What to do: According to the text on pancreatic neuroendocrine tumors, why is enucleation an option for a larger number of these tumors, and what does it result in? Answer in one to three sentences.

Text shown:
Multidisciplinary Treatment of Pancreatic Neuroendocrine Tumors - Episode 3
The liver is the predominant metastatic site for patients with neuroendocrine tumors (NETs) and represents as a unique challenge for systemic and localized therapies. Control of hepatic metastases is essential, since liver failure can be as serious as the hormonal symptoms caused by the disease itself, notes Rodney Pommier, MD. Moreover, hormonal symptoms decrease dramatically with proper cytoreduction, further emphasizing the importance of local control.
If plausible, all of the sites of disease should be fully resected, states Pommier. However, unlike other kinds of tumors where the criteria for eligibility of liver resection are very strict, the threshold for debulking remains unclear for patients with pancreatic NETs. In most cases, the typical guidelines for liver resection are inappropriate when assessing patients with NETs, since many patients with pancreatic NETs have multiple metastases or bilobar metastases that preclude them from being candidates for liver-directed surgery.
When considering patients with NETs and liver metastases for surgery, extrahepatic involvement should not prevent resection, Pommier advises. Moreover, since these tumors do not infiltrate, enucleation is an option for a larger number of tumors, which results in very little blood loss and minimal loss of hepatic parenchyma.
If the tumor is located in an unfavorable place in the pancreas, it has the potential to obstruct the bile duct, portal vein, mesenteric vessel, or splenic vein, making it critical to resect if possible, states J. Philip Boudreaux, MD. Without resection, patients may face serious problems, such as recurring bleeding gastric varices or recurrent gastrointestinal bleeds. Patients may suffer extreme complications from gut failure due to ischemic intestines from vessels being squeezed.
When considering hepatic therapies, the sequence of treatment is important, specifically for embolization and surgery, comments Boudreaux. It is vital to perform embolic therapy before a Whipple procedure, to prevent encountering complications.

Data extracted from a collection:
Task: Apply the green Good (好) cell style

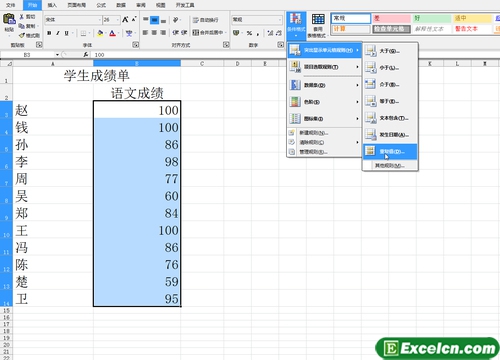Action: pyautogui.click(x=432, y=18)
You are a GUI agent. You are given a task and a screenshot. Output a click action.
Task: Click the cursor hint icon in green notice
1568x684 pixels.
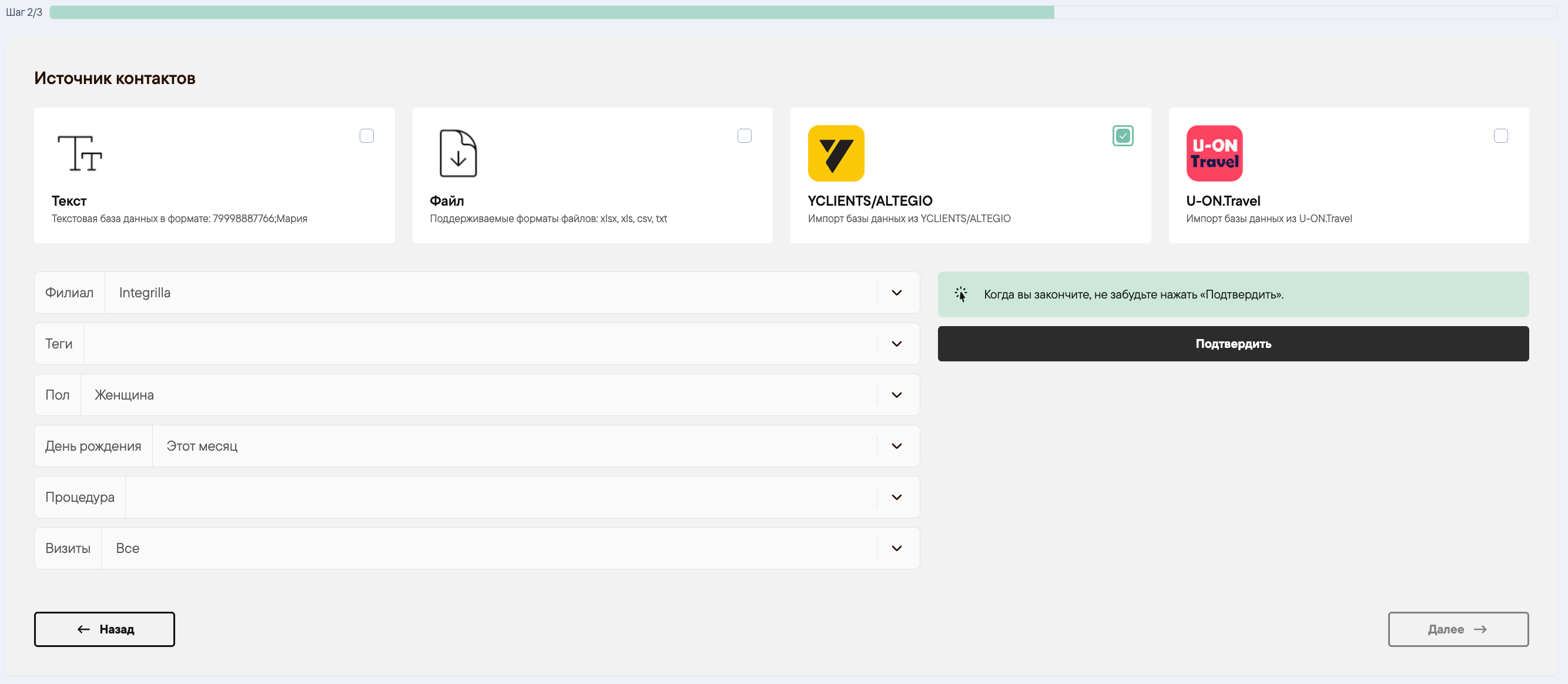960,294

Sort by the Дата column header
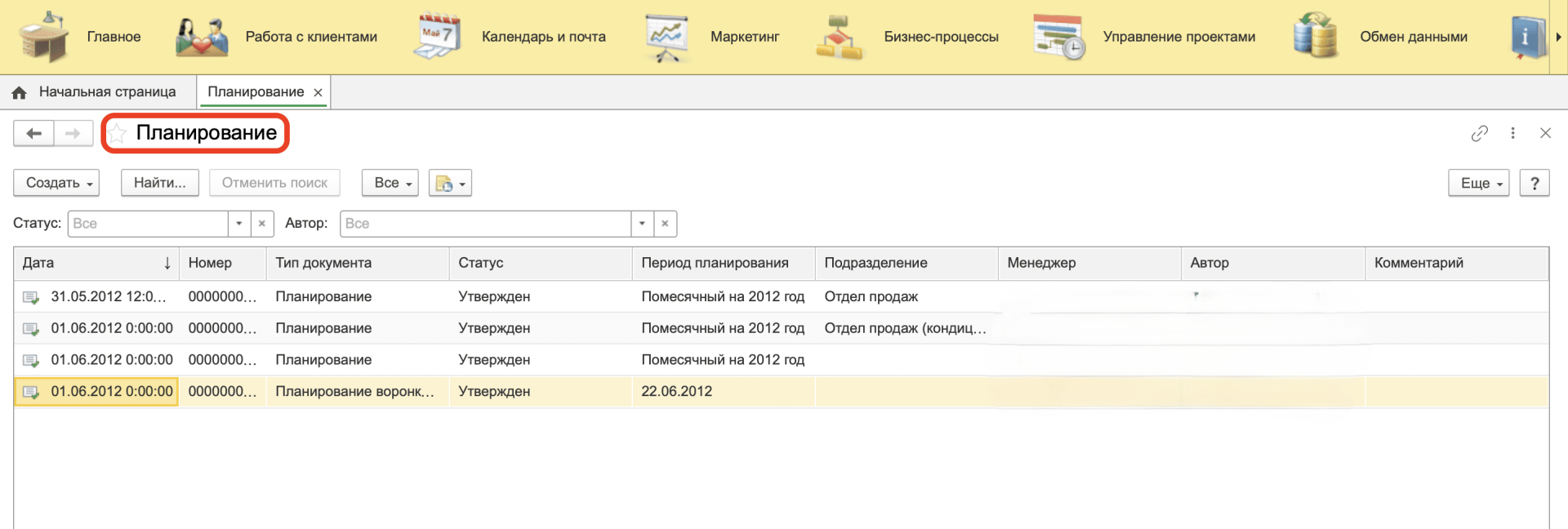90,263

Answer for the task: Enucleation is an option for a larger number of these tumors because they do not infiltrate. It results in very little blood loss and minimal loss of hepatic parenchyma.